**ACTION ITEM A**
Transcribe the part of the news report on the Suleman plane crash that opens with the words containing "American media is" and closes with "in the ocean.".
**ACTION ITEM B**
Answer these questions using the news report on the Suleman plane crash:
(i) At what time did the search and rescue team resume their search?
(ii) Who is the public relations officer at the National Transportation Safety Board's Central Regional Office?
(iii) What kind of suits were both pilots wearing?
**ACTION ITEM C**
Continue the news report on the Suleman plane crash from its last sentence.

**STUDY TEXT**
== Segment start ==

COLUMBIA, MISSOURI: A day after the tragic death of Babar and Haris Suleman, the father and son pilots who were on the last leg of their 30-day charity flight around the world, the investigations are still under way.
The search and rescue team, after a brief break, resumed their search at 6 am Samoa Standard Time, Hans Langkild, the director of Homeland Security Territorial Emergency Management told the media. “After finding debris of the wreckage, the team is now searching for the airplane’s black box,” he added.
Meanwhile, Terry Williams, the public relations officer at the National Transportation Safety Board’s (NTSB) Central Regional Office, said the American Coast Guard were operating in the area where the single engine jet crashed. “The investigations are going to ascertain the cause of the incident,” he told The Express Tribune. The US Coast Guard spokesperson, Petty Officer Melissa McKenzie, told the local media that a plane would aid in the search for Babar Suleman whose body is still missing. There is no information about the condition or status of the aircraft.
American media is pointing out that the weather was not good. However, Babar’s family insisted that the weather was not the reason behind the crash. “My father would not have let Haris take off if the weather was bad,” said Hiba Suleman.
Both pilots were wearing “gumby” suits that would help them survive a water landing, she said, adding that her father and brother had taken a course to survive a crash in the ocean.
Their plane had been stocked with relief equipment life rafts, and gumby suits for ocean survival.

== Segment end ==

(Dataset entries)
== Segment start ==

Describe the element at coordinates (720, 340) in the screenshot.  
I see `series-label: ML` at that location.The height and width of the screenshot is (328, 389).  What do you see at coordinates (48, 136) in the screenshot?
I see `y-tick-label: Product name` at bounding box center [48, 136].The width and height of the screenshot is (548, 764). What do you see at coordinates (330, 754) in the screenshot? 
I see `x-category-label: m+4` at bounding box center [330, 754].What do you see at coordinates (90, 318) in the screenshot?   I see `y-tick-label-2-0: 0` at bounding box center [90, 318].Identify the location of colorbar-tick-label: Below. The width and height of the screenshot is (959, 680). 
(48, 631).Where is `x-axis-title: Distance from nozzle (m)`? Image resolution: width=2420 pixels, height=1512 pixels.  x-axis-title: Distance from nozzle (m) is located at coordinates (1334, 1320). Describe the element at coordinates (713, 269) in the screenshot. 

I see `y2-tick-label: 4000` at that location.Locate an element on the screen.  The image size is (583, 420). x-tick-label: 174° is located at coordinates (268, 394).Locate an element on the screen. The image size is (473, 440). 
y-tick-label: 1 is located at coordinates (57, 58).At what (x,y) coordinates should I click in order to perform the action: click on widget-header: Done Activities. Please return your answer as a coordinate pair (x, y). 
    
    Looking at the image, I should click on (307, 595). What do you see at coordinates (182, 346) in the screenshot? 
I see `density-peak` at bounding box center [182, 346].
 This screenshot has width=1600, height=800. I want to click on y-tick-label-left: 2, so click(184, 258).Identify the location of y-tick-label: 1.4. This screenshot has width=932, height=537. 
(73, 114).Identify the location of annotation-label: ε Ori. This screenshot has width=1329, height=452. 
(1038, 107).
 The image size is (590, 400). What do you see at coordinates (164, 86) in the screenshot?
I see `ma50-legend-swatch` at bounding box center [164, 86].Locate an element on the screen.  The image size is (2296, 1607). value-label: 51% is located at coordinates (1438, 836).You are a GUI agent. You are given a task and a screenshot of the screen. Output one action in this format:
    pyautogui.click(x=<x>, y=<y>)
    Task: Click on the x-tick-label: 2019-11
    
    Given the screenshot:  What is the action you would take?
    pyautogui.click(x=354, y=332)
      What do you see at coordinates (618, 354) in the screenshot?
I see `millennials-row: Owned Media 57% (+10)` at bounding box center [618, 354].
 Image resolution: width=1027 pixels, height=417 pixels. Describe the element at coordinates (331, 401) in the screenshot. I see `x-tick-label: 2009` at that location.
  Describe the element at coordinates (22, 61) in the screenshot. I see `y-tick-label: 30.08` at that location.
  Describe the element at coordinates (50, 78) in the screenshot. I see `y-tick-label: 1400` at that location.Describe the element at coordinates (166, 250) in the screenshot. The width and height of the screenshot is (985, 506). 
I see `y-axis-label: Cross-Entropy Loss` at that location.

== Segment end ==

**RESPONSE A**
American media is pointing out that the weather was not good. However, Babar’s family insisted that the weather was not the reason behind the crash. “My father would not have let Haris take off if the weather was bad,” said Hiba Suleman.
Both pilots were wearing “gumby” suits that would help them survive a water landing, she said, adding that her father and brother had taken a course to survive a crash in the ocean.

**RESPONSE B**
(i) At 6 am Samoa Standard Time.
(ii) Terry Williams.
(iii) "Gumby" suits.

**RESPONSE C**
Haris’s body was found soon after the arrival of the rescue boat sent from the island’s Fire and Crash service. There was an active locator beacon working but no information as to whether it was attached to Haris’s lifejacket or not.
Mian Washim, a Pakistani-American businessman and a close friend of the Suleman family, said, “There was no indication as to why the crash happened.” It is very unlikely they had reached an altitude that enabled them to contact the Air Traffic Control in Samoa, he said.
“The area [where the plane crashed] is in the New Zealand SAR region and it was the New Zealand SAR that received a distress signal from the aircraft. The timing of the signal (possibly a satellite ping) put it very close to the crash site when transmitted.”
The Citizens Foundation (TCF) said it is in a state of shock. A statement quoted the CEO Syed Asaad Ayub Ahmad saying, “These were two courageous and passionate people, who embarked on this amazing journey to raise awareness about the plight of the less-privileged and to raise funds to support the cause. Their efforts, enthusiasm and commitment will always be cherished.”
Published in The Express Tribune, July 25th, 2014.